→ **Given request 1**
Render this sentence from the Lisbon Treaty news excerpt below into French: "Klaus has said he will wait for his nation's Constitutional Court to pronounce on the validity of the treaty."
→ **Given request 2**
Reproduce word for word the passage of the Lisbon Treaty news excerpt below from "For while Polish" to "within three weeks.".

→ **Reading passage**
________________________________________

The Belgian press has begun to cite former Irish President Mary Robinson as as a potential EU president.

The identity of the first EU High Representative for Foreign and Security Policy is even more uncertain.

Swedish Foreign Minister Carl Bildt, now in the European limelight as his country is the holder of the current EU presidency, is one name being bandied around, though his pro-Turkish stance does not please some EU members.

Other names cited are that of Olli Rehn, the EU commissioner for enlargement, and former Finnish prime minister Paavo Lipponen.

The chances of German Foreign Minister Frank-Walter Steinmeier appear to have been badly knocked by his Social Democratic party's heavy defeat in the German parliamentary elections.

Sweden wants the new posts to be introduced quickly along with rest of the Lisbon Treaty, aimed at streamlining the institutions of the growing bloc.

The focus is now on the Czech Republic and its eurosceptic President Vaclav Klaus.

For while Polish head of state Lech Kaczynski has promised to ink the text after an Irish Yes vote, the situation is more complicated in the Czech Republic.

Klaus has said he will wait for his nation's Constitutional Court to pronounce on the validity of the treaty.

The court is reviewing a complaint against the treaty filed by a group of Czech senators last week and expects to announce a date for the final ruling within three weeks.

The complaint by the Czech senators has upset treaty supporters, not least because British opposition leader David Cameron. His Conservative party is expected to win an election next year and Cameron has said he will hold a referendum if the treaty has not been ratified across the EU by the time he comes to power.

________________________________________

→ **Provided data**
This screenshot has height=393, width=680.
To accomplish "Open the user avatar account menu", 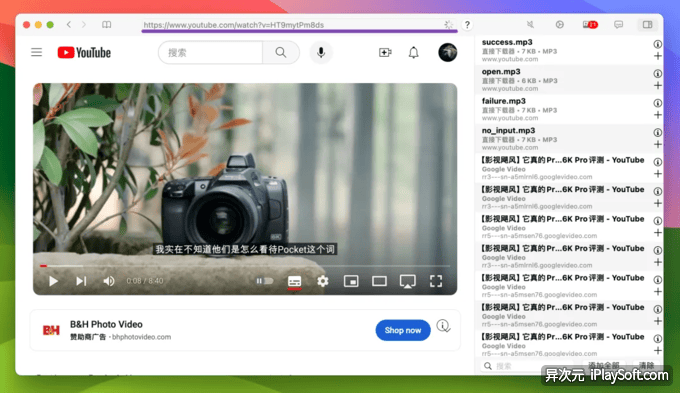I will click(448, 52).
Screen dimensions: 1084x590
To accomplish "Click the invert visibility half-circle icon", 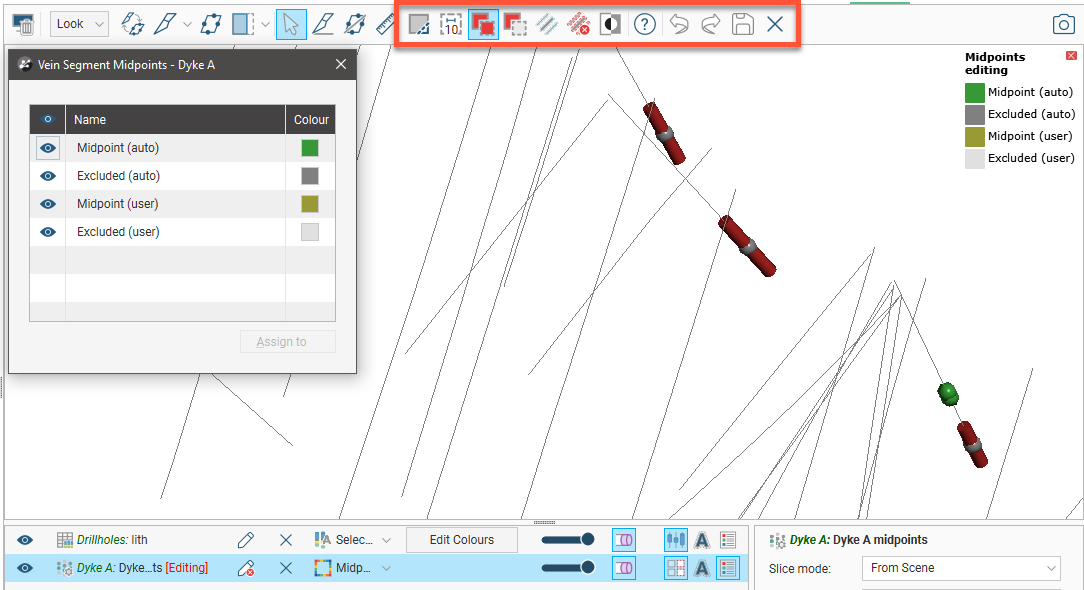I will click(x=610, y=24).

________________________________________

→ **Complete output 1**
Klaus a déclaré qu'il attendrait que la Cour constitutionnelle de son pays se prononce sur la validité du traité.

→ **Complete output 2**
For while Polish head of state Lech Kaczynski has promised to ink the text after an Irish Yes vote, the situation is more complicated in the Czech Republic.

Klaus has said he will wait for his nation's Constitutional Court to pronounce on the validity of the treaty.

The court is reviewing a complaint against the treaty filed by a group of Czech senators last week and expects to announce a date for the final ruling within three weeks.